These four cover: current docs (Context7), code management (GitHub), tool intelligence (Toolradar), and live web (Brave Search). Add database, testing, and deployment servers as your workflow demands.

Cursor-Specific Tips

Dynamic context (January 2026 update). Cursor now intelligently manages context across all connected MCP servers, reducing token usage by 47%. This means having 5-6 servers connected is practical — the overhead is much lower than before.

Enable only what you need. In Settings > Tools & MCP, you can toggle individual servers on/off without removing the config. Disable servers you are not actively using to reduce noise.
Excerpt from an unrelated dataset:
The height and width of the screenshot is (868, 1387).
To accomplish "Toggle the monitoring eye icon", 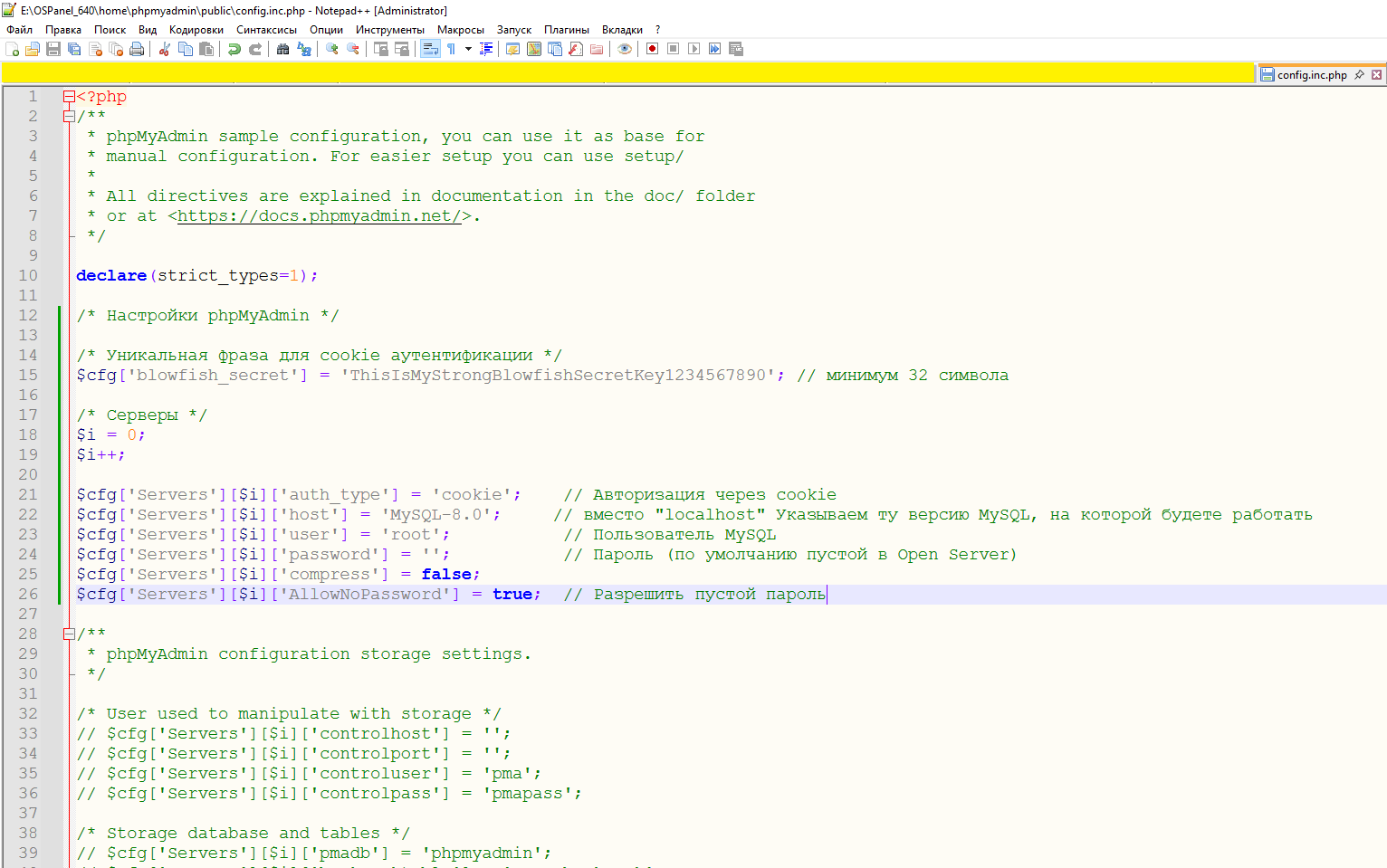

Project-level configs. Put .cursor/mcp.json in your project root for project-specific servers. A web project might have Playwright and Vercel; a data project might have PostgreSQL and E2B. Commit the file (without secrets) so your team shares the same MCP setup.

Secrets management. Never put API keys directly in .cursor/mcp.json if the file is committed to git. Use environment variables from your shell:

{
  "env": {
    "GITHUB_TOKEN": "${GITHUB_TOKEN}"
  }
}

Then export the variable in your .zshrc or .bashrc.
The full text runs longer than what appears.